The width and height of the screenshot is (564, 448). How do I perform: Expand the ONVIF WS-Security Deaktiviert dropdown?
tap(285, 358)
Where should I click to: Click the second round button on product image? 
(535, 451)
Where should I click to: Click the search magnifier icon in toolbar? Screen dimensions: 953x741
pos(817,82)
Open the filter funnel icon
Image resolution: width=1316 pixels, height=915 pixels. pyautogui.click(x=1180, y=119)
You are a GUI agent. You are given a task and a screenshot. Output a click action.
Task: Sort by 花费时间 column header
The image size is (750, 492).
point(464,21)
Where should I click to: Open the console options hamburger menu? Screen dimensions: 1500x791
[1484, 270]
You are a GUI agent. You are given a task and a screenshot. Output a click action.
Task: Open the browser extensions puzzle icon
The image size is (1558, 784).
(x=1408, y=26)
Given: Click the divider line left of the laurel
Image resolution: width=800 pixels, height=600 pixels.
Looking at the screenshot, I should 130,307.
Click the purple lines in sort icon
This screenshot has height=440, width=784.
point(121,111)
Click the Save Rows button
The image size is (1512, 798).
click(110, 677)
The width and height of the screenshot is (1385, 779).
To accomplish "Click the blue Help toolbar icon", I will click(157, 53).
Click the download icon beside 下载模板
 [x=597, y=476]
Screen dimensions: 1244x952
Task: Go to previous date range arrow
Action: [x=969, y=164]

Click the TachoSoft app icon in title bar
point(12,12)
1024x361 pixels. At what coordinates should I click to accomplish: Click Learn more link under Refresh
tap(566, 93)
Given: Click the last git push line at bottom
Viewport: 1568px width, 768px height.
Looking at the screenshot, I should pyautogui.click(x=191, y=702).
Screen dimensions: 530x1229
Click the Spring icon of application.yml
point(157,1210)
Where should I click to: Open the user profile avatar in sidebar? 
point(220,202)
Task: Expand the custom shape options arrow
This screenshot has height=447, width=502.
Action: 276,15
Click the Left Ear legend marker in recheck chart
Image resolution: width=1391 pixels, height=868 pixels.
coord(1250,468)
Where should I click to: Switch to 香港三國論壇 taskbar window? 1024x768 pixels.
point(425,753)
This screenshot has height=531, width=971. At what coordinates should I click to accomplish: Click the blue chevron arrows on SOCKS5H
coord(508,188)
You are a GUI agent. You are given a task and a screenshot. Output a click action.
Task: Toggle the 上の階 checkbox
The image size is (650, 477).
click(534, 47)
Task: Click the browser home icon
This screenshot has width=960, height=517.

------

• [TO DO]:
Copy out each line of the records that contains the word "toolbar".

• [EXERCISE ANSWER]:
Where should I click to: Click the search magnifier icon in toolbar? Screen dimensions: 953x741
To accomplish "Click the blue Help toolbar icon", I will click(157, 53).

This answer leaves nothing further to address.